Strip out all images, then restate the data verbatim.

___ Data shown

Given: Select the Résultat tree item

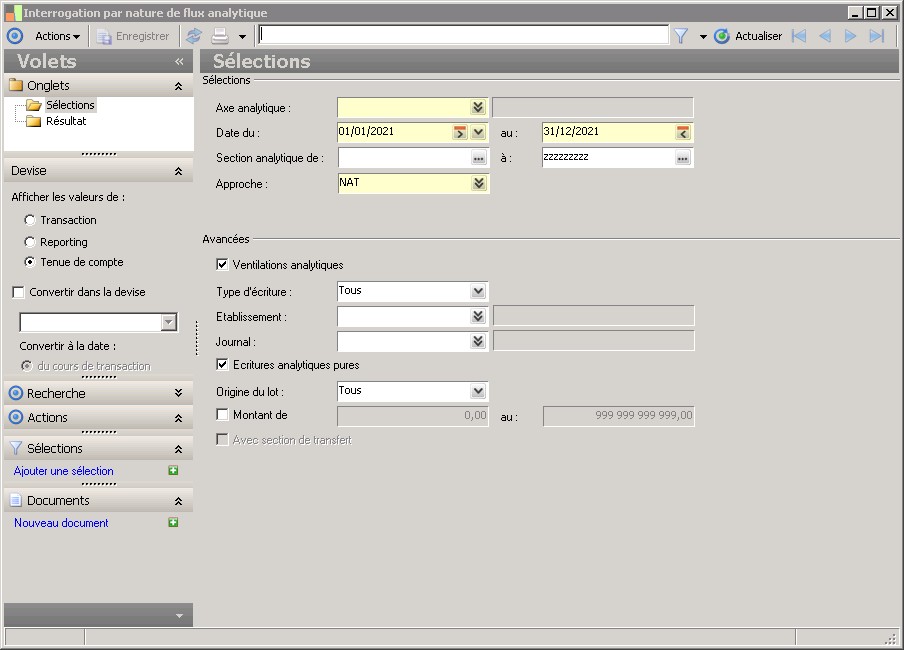Looking at the screenshot, I should (x=66, y=121).
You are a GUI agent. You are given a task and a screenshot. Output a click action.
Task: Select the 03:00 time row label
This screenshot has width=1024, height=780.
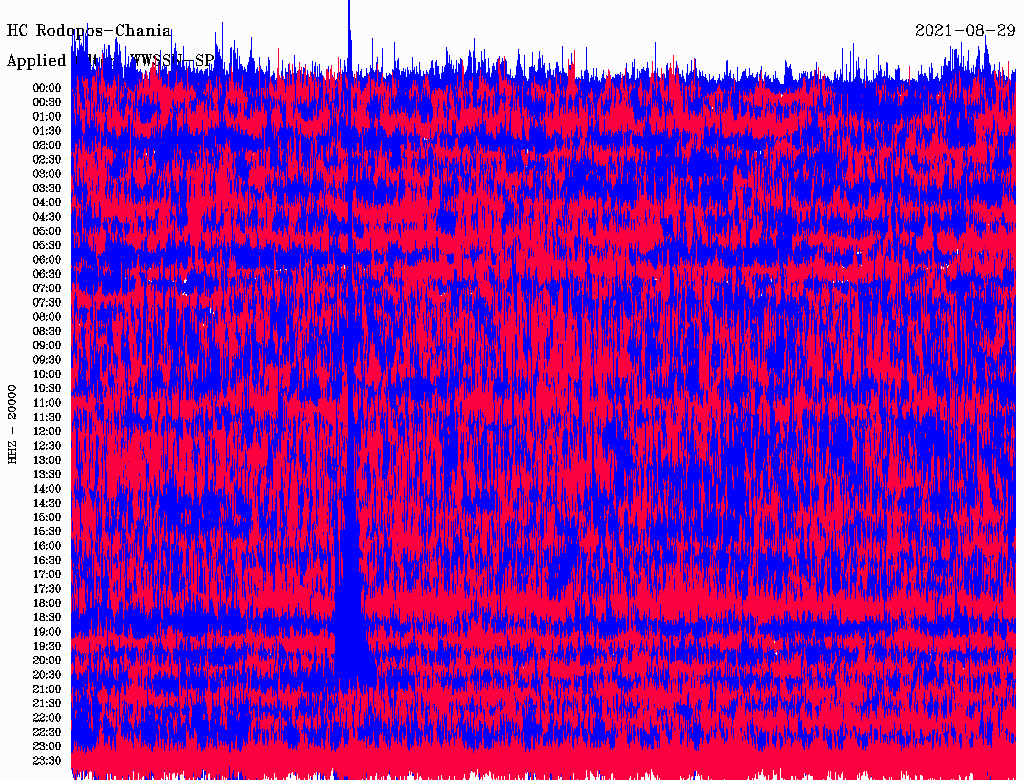coord(47,173)
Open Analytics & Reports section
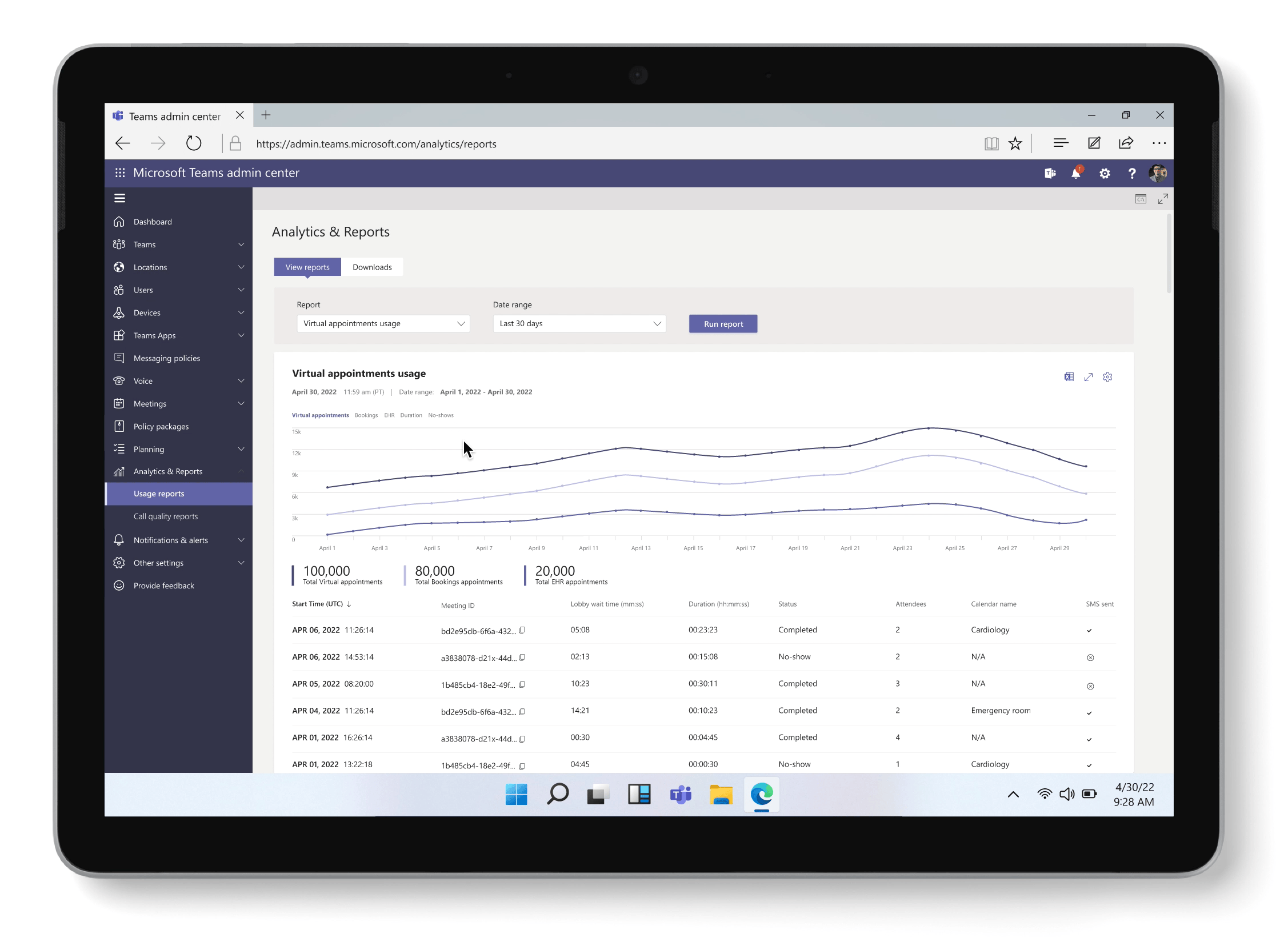 (x=168, y=471)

______

#### Solved exercise:
Given: Select the Résultat tree item

Looking at the screenshot, I should (x=66, y=121).
You are a GUI agent. You are given a task and a screenshot. Output a click action.
Task: Select the 03:00 time row label
This screenshot has width=1024, height=780.
coord(47,173)
Open Analytics & Reports section
 (x=168, y=471)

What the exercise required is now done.